Isn't this similar to the problem we face today? Even though the working-class makes up a larger percentage of the word's population than ever before, we have not seen a radicalized working-class in the advanced capitalist countries since the 1930s, an entire historical epoch. In the absence of a revolutionary working-class, utopian schemas are bound to surface. Could one imagine a work like "Looking Forward" being written during the Flint sit-down strikes? In the absence of genuine struggles, fantasy is a powerful seductive force.
Another cause of utopian thought is the collapse of the Soviet Union and its allies. Except for North Korea and Cuba, there is not a country in the world that doesn't seem to be galloping at full speed into the capitalist sphere. As this anti-capitalist reality becomes part of history, it is tempting to create an alternative reality where none of the contradictions of "existing socialism" existed.
This is fundamentally an ahistorical approach and will yield very little useful new political guidelines about how to achieve socialism in the future. These answers will not come out of utopian fantasies, but in further analysis of the historical reasons underlying the collapse of the USSR. In-depth analysis by serious scholars such as Moshe Lewin focus on the structural problems, not on statements made by Lenin and Trotsky made on management wrenched out of context.
The biggest problem, of course, is the socialist project itself. What sense does it make to think in terms of scientific socialism when the working-class as we know it is not the same class that created the Paris Commune. If we had something like the Paris Commune in the last 50 years or so in one of the advanced capitalist countries, left economists would be thinking about ways that such an experience could be replicated. Since we lack such an example, we console ourselves with fantasies of a good society instead.
My goal in writing this is not to stop people from continuing with their utopian dreaming. I have been thinking about the issues since 1979 when an old friend of mine from my Trotskyist days mentioned to me that one of our leading theorists (a big fish in a little pond) by the name of Les Evans had resigned and entered graduate school. Apparently he had become disillusioned with Trotskyism and wanted to study alternatives. One of these alternatives, according to my friend, was market socialism. He had come to the conclusion that some element of individual ownership of property was necessary to forestall dictatorship. My response was to simply state that this would seem to go against the grain of history, in which all private ownership was being concentrated into fewer and fewer hands. I remember thinking to myself at the time, "how utopian".

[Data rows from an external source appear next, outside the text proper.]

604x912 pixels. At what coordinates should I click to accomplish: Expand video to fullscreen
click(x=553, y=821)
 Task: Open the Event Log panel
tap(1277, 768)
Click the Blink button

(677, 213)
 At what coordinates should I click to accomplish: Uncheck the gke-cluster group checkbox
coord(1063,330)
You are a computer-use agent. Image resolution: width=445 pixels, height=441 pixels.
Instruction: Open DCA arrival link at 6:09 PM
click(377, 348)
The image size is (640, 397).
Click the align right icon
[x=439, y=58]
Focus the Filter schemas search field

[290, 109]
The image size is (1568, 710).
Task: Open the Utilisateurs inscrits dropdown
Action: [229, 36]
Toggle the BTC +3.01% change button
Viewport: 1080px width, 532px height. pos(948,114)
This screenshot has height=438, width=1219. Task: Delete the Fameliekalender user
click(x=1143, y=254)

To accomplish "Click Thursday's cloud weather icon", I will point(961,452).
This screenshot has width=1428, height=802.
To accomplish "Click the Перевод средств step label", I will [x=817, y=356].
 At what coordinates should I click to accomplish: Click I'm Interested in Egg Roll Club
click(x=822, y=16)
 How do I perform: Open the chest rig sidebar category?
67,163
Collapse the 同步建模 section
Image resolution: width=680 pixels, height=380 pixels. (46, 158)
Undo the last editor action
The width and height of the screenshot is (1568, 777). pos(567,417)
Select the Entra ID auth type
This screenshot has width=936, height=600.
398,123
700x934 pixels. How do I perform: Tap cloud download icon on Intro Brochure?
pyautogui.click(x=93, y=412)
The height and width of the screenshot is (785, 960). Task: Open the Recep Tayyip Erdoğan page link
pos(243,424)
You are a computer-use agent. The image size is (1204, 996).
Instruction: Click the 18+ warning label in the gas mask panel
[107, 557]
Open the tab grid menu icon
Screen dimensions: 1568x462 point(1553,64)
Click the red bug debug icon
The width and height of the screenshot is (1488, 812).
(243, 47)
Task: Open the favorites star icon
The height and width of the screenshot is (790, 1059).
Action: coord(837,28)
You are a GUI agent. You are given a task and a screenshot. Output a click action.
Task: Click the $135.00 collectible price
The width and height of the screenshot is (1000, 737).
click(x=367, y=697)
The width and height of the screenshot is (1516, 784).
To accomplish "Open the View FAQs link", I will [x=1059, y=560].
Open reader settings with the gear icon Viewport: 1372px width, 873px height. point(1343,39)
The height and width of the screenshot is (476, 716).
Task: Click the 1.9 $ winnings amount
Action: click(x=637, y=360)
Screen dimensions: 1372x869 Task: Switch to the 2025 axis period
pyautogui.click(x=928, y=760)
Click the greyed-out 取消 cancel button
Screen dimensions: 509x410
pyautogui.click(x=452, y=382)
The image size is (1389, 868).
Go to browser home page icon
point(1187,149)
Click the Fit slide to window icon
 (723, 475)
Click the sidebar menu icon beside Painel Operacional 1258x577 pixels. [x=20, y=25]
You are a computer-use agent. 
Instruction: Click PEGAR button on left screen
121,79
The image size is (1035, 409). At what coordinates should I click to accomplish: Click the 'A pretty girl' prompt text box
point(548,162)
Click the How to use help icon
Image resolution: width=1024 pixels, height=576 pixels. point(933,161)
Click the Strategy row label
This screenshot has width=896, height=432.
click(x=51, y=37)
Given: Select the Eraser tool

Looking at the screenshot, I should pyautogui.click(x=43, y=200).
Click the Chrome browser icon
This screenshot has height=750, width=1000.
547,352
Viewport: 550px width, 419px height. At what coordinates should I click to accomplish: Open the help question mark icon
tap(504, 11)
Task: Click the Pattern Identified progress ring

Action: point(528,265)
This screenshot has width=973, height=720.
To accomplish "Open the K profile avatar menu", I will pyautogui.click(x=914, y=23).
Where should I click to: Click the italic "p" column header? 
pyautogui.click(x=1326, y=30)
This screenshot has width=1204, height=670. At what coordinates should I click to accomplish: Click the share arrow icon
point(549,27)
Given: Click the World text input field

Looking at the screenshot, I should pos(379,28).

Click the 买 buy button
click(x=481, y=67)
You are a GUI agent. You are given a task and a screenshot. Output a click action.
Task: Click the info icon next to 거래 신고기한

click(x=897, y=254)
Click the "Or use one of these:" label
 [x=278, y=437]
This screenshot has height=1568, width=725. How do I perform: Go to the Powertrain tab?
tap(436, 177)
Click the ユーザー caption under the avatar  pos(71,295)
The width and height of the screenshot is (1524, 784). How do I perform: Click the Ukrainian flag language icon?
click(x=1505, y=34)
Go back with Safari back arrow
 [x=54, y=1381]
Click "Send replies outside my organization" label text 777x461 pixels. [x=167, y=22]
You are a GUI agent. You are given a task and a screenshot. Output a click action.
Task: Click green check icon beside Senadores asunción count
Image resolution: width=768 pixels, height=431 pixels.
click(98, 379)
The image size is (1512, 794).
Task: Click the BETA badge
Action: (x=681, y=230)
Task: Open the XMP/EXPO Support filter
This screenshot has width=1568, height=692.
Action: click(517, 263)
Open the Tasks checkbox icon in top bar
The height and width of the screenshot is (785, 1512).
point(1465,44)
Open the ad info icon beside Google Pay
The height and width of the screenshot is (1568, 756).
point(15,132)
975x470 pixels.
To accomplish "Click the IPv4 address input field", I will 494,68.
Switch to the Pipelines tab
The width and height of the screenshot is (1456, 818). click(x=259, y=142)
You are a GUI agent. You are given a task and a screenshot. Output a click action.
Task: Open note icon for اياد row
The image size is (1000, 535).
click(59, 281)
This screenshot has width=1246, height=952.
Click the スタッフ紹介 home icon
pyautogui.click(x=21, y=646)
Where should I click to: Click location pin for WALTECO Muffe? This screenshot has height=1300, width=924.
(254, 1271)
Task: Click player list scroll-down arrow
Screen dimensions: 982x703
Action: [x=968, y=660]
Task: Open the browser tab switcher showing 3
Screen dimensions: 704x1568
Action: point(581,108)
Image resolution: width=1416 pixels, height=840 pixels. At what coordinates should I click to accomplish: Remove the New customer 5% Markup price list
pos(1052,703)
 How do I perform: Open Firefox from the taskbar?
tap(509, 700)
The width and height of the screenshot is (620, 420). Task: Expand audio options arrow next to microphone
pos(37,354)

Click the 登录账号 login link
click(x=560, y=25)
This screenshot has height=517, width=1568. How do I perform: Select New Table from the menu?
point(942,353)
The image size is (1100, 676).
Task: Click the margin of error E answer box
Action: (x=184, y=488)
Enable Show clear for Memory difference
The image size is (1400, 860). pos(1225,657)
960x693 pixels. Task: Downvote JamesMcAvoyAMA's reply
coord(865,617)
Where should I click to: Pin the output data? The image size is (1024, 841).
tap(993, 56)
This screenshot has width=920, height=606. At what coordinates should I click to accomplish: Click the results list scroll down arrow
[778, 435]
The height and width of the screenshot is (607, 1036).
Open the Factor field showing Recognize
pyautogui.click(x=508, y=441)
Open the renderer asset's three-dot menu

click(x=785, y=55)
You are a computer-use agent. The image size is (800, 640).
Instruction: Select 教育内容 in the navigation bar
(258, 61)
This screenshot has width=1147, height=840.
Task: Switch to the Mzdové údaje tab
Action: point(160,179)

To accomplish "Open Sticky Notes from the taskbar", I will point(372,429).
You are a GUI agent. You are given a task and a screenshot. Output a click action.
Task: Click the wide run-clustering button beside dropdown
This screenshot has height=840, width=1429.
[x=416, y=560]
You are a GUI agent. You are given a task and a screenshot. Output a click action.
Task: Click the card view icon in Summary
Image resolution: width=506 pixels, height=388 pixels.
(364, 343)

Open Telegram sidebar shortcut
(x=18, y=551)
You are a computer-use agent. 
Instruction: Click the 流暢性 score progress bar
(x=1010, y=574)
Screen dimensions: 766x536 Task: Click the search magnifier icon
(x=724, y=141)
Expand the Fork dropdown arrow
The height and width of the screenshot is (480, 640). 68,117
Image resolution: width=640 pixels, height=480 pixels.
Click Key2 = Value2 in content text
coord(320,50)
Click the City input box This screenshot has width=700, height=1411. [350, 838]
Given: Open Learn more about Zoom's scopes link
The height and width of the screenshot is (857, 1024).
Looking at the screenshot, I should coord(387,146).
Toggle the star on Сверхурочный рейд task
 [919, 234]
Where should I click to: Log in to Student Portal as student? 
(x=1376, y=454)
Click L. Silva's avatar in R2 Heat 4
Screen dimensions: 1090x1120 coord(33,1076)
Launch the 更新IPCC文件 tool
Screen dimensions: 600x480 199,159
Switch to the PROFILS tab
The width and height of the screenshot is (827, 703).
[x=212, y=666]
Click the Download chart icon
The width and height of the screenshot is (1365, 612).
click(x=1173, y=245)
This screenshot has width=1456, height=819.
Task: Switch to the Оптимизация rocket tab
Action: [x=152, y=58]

When I discovered the Internet about 3 years ago, I ran into an incredible firestorm of utopian thought. There has not been a month that I have not been on PEN-L or a Spoons list that I have not heard a defense of Cockshott-Cottrell, Albert-Hahnel, Schweickart, etc. I always accepted this debate as differences within Marxism.
I no longer do. With all due respect to the good people who are involved in these projects, I now regard them as being involved with utopian thinking. Jim Devine is correct. Marx and Engels did respect what they were doing since utopian publications, with their "hatred for every principle of existing society", are full of "the most valuable materials of the enlightenment of the working-class." I would continue to urge people to read Cockshott-Cottrell's "Toward a New Socialism", my favorite utopian exercise. What I would no longer do is classify them as examples of Marxist thought, which has its object the critique of capitalist society in order to facilitate its destruction.